(Exercise brief):
Locate the line containing "Til baka (45, 1222)" in the entries below, then retype it and every later line exactly, leaving out pictures.

━━━ Records provided

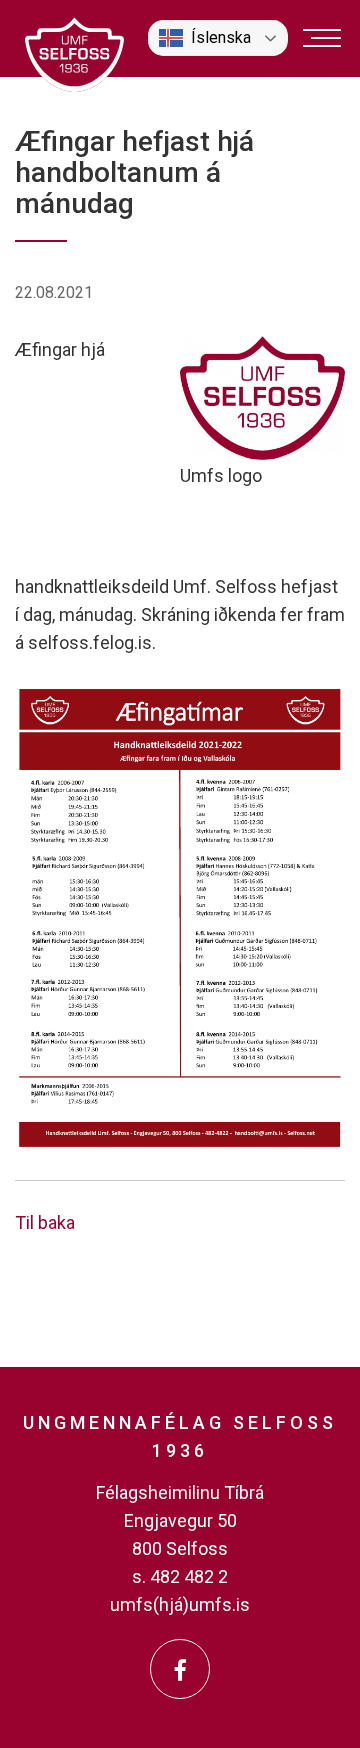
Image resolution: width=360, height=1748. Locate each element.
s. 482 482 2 (180, 1576)
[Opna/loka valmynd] (322, 38)
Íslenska (221, 37)
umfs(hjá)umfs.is (180, 1604)
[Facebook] (180, 1669)
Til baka (45, 1222)
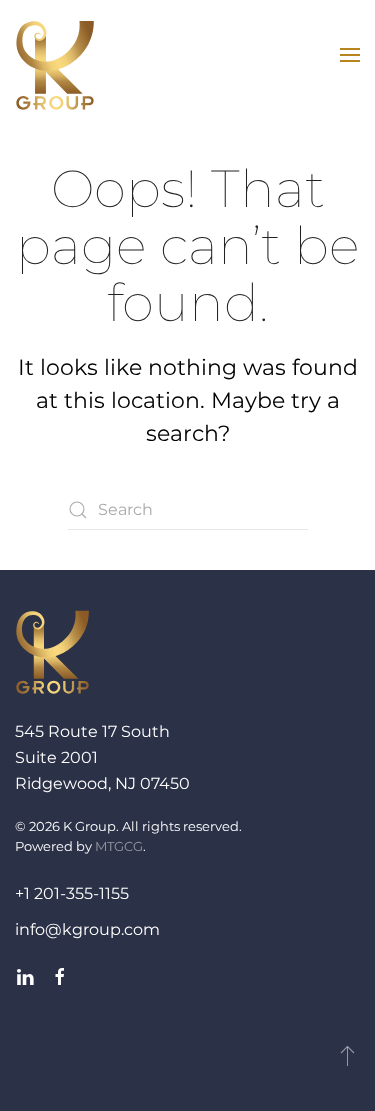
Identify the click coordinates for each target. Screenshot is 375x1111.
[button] (350, 55)
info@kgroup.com (87, 929)
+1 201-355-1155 (72, 893)
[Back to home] (55, 65)
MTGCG (119, 846)
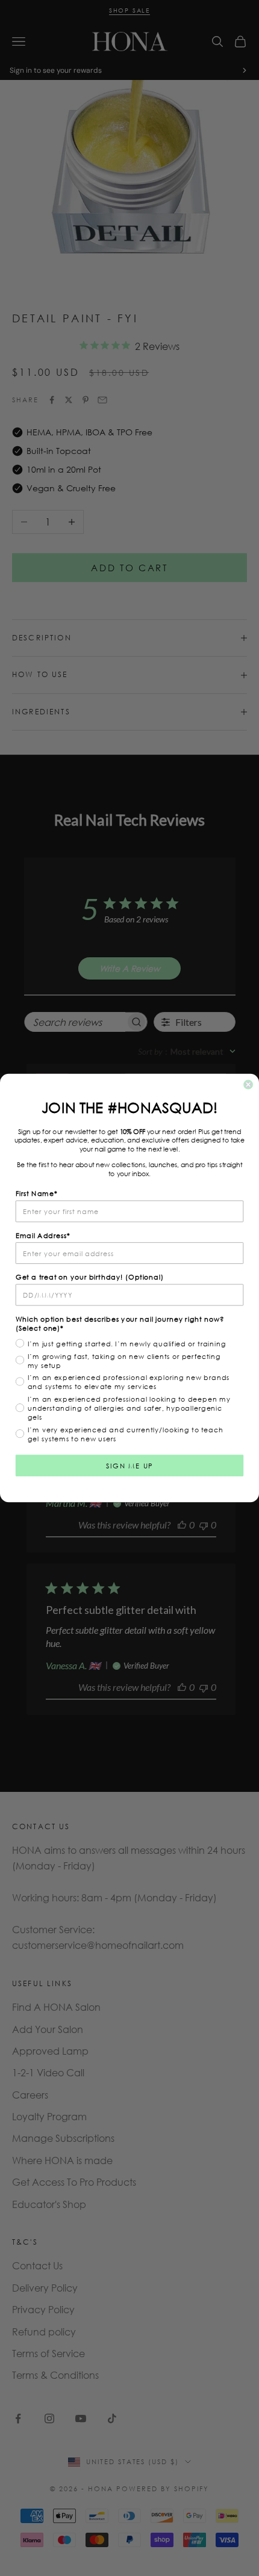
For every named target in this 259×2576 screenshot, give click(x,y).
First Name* (37, 1193)
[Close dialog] (248, 1085)
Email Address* (43, 1235)
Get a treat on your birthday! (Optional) (90, 1276)
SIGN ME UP (129, 1465)
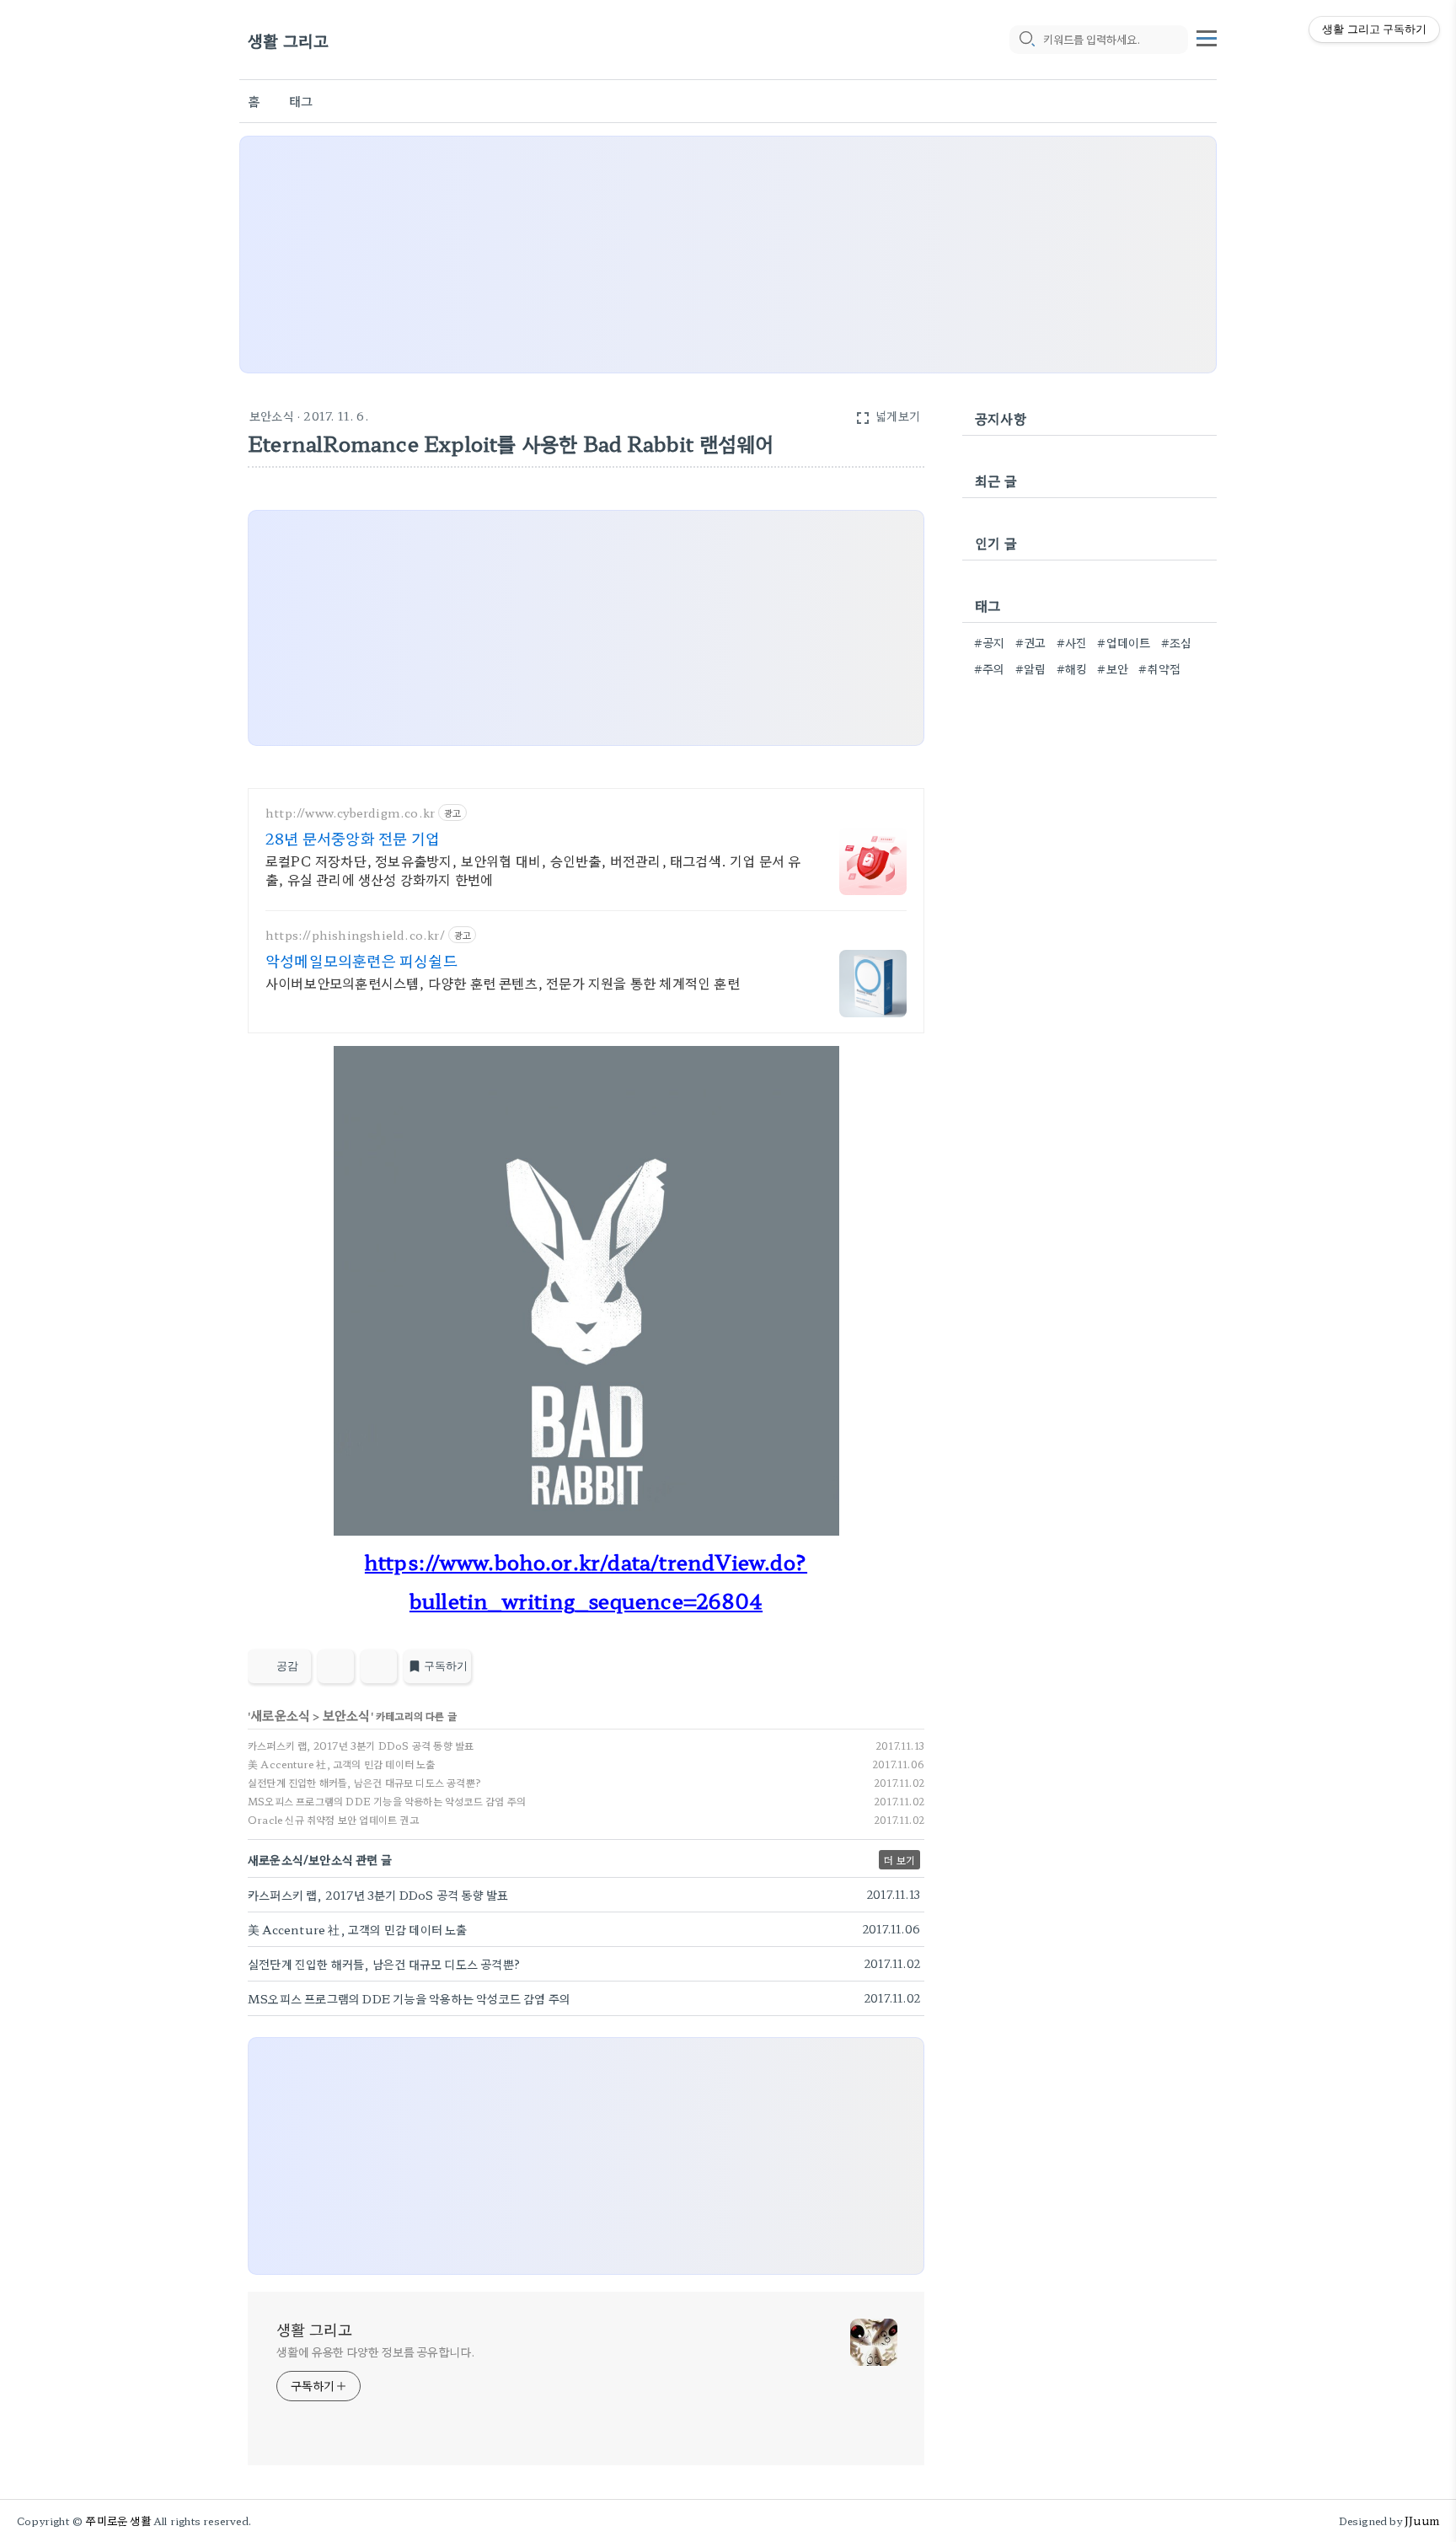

━━━━━━

(Result of this exercise):
Til baka (45, 1222)
Identify the click coordinates for each target. Screenshot is 375x1111.
[button] (350, 55)
info@kgroup.com (87, 929)
+1 201-355-1155 (72, 893)
[Back to home] (55, 65)
MTGCG (119, 846)
For every named target in this 259×2576 screenshot, give click(x,y).
First Name* (37, 1193)
[Close dialog] (248, 1085)
Email Address* (43, 1235)
Get a treat on your birthday! (Optional) (90, 1276)
SIGN ME UP (129, 1465)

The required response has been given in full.